Does it make a difference LCD vs LED vs Plasma TV's on these matter? :confused:
 
I don't think so. Why wouldn't they already use the better encoding strategy before? This technology hasn't changed recently.

Because even if the technology was there, you didn't have enough processing power on the Apple TV to make use of it. The new Apple TV is much more powerful, allowing a higher resolution and more refined encoding profiles.
 
I think Apple needs to really make sure everything has at minimum Dolby Digital (unless the studio explicitly does NOT master in Dolby/Multichannel) and that they should add DTS-ES Discrete and Dolby Digital Plus in to the specs too.
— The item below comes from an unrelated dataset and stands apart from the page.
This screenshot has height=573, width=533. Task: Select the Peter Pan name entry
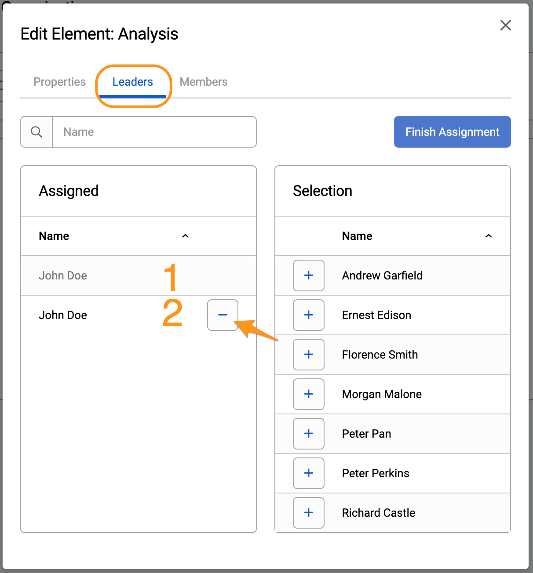pyautogui.click(x=366, y=434)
DTS-ES is totally underrated, you can pass all 7 discrete channels down optical ( and if your receiver doesn't support it then you just get the 6 channel core or the matrix 7 channel in 6), regardless its 24-bit and 768kbps and Dolby Digital Plus can go even lower with up to 7.1 discrete channels (netflix uses DD+), Netflix supposedly uses as low as 256kbps 7.1 Dolby Digital Plus which is pretty low but Dolby has always been about advanced compression (vs DTS which hasn't so I think Apple will avoid DTS).

Yeah, DTS-ES is awesome (i.e. what's the point in having a 6.1 home theater setup if nothing really uses it or does so poorly?), but sadly I don't even have very many DVDs that have it, but encoding it off a BD movie would work for me. Heck, I don't even have very many Dolby Digital EX discs when it comes to DVD (and some like half the Star Wars Prequels aren't properly encoded that do have it since my receiver doesn't turn it on automatically (the other half of them it does come on automatically). I watched Snakes On A Plane in DTS-ES, though and the difference was huge (Snakes literally sounded like they were coming up the back of my couch. It was pretty freaky. Without ES on, they were just non-descript around the room somewhere.)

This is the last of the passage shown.